First person: Piano man

CNJ staff photo: Liliana Castillo Jim Tulett has restored and tuned pianos for 35 years.

Jim Tulett, 70, spends more than half of his time at his Clovis home in a shop restoring pianos, music tinkling in the background. On this day it was cellist Yo-Yo Ma.

Tulett also tunes pianos.

N.Y. to N.M.: I moved to Clovis from Buffalo, N.Y., after visiting my daughter and her husband, who was stationed at Cannon Air Force Base. We (he and wife Ada) looked through the town, what there was of it, and liked it.
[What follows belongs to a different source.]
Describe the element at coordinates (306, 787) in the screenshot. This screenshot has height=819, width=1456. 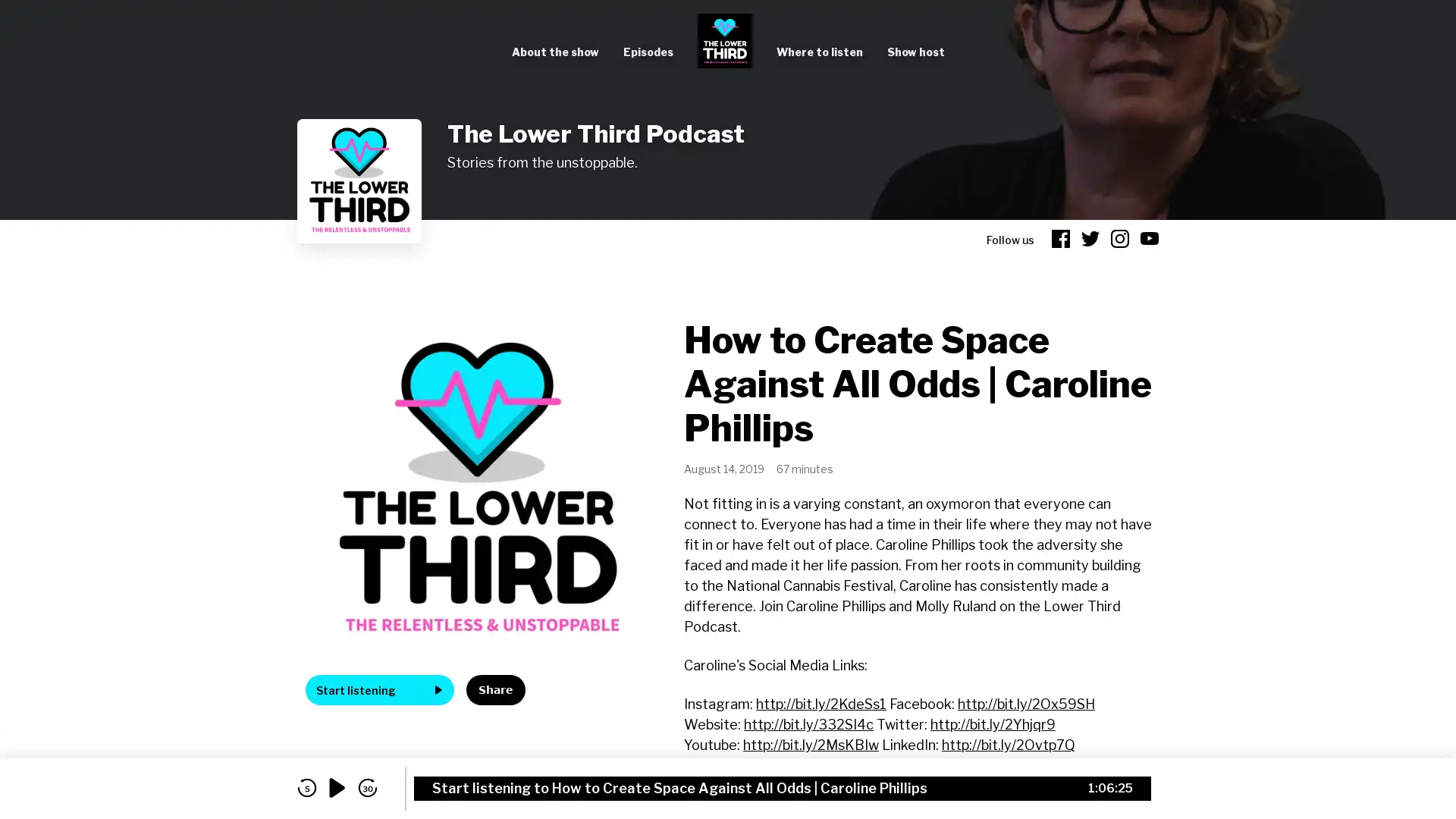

I went to a music store and just started talking to the guy, and he told me there was only one piano-tuner here and that he was getting old. And I wasn’t happy in my current job as a butcher, so we made the move.

Accidental career: I’ve been working on pianos for 35 years, since 1973. After I got out of the Navy, I took a piano-tuning class just to be able to tune my own piano really, and it just kind of went on from there.

A music man: I was a bass player for the musicians’ union in Buffalo. I played with a lot of different people. I’ve been a musician all my life.

Getting started: I became an apprentice for a guy who would buy old and broken pianos, fix them up and sell them. He had a constant flow of pianos in and out. I learned a lot from him.

Old school: Nothing beats the school of hard knocks. When I think I’ve just about seen everything, something new comes along. Every day is an adventure. You never know what you’ll be called on to do.

Strangest request: A man and his wife saw a piano that was turned into a table at a thrift store. So he looked around for a piano that was in bad enough shape that it could never be restored. But he couldn’t find one. So he called me and I found one. He wanted a glass top, so the inside of the piano had to be perfect. And they have that table in their house.

Musical fingerprints: Every piano is different. It’s not like a guitar where you can go down to the shop to buy new strings. You have to send the brass strings off to the maker so they can measure and make you a replica set.

It’s all in the approach: You have to have a lot of patience. It’s tedious work. There are 88 keys on a piano. If I have to change the hammers, I have to do it 88 times.

Oldest patient: I’ve been working on a 134-year-old piano for eight years. The owner who asked me to fix it disappeared so it went in a corner for a long time until I got another buyer for it.